El crecimiento fue liderado por la tokenización de bonos del Tesoro, crédito privado y oro. El mercado de acciones tokenizadas también experimentó un auge, alcanzando una capitalización de 1.200 millones de dólares, con un crecimiento que los expertos comparan con el de las stablecoins en sus inicios.
La participación de grandes instituciones financieras ha sido clave para este impulso.

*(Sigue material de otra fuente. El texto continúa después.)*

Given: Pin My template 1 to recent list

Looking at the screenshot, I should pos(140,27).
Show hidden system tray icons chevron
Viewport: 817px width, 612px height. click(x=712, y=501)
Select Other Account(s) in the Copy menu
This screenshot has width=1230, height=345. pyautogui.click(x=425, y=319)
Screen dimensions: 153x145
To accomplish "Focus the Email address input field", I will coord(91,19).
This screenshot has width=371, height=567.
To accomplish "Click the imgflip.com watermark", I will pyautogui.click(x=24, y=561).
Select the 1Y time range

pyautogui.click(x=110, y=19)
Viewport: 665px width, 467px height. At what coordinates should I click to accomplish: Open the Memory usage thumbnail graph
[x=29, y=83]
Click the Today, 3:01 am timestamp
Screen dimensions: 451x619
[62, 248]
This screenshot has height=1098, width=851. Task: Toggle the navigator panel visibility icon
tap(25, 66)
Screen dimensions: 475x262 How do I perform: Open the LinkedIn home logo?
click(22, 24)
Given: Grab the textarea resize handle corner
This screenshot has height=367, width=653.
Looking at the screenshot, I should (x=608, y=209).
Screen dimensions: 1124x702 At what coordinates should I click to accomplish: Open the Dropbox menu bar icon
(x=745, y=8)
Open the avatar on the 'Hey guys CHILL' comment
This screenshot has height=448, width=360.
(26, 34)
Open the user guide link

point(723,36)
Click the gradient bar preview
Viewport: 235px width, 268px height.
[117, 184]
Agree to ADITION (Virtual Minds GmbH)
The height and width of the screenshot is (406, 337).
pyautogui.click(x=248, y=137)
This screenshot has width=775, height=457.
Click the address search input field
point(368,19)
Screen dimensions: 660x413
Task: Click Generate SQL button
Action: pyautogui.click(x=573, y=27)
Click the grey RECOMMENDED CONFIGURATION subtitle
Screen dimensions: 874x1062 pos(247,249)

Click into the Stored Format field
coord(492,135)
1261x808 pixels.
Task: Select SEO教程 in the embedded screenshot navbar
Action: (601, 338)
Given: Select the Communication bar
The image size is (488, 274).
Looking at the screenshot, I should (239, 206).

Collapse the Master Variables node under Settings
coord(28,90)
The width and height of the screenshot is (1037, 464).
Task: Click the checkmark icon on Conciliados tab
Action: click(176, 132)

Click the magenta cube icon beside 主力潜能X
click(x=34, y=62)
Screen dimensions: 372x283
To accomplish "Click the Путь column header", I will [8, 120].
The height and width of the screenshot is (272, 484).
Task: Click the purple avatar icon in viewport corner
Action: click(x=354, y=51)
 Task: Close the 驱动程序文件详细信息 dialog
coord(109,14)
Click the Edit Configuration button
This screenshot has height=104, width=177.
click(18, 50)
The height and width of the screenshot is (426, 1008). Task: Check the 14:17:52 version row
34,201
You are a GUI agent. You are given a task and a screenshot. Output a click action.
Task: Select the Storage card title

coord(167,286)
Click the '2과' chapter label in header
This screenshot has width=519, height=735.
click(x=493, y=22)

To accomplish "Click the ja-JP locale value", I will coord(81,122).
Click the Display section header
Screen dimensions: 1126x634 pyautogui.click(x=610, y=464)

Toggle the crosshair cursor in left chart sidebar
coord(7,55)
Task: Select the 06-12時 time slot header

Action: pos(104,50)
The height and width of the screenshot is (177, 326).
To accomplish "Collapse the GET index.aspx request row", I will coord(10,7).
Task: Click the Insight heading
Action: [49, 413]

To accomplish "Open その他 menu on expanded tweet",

JPMorgan lanzó un fondo tokenizado del mercado monetario en Ethereum, demostrando cómo productos regulados pueden integrarse en flujos de trabajo on-chain. Por su parte, el fondo monetario tokenizado de BlackRock, BUIDL, distribuyó 100 millones de dólares en rendimientos del Tesoro, sirviendo como una prueba a escala real de la infraestructura financiera basada en blockchain. Además, la DTCC (Depository Trust & Clearing Corporation) detalló planes para llevar los bonos del Tesoro de EE. UU. a la cadena de bloques, lo que provocó un alza del 27% en el token Canton. Analistas como Tom Lee de Fundstrat ven la tokenización como un respaldo fundamental para una perspectiva alcista de Ethereum, mientras que ejecutivos del sector predicen que las economías de mercados emergentes liderarán la adopción de RWA en 2026.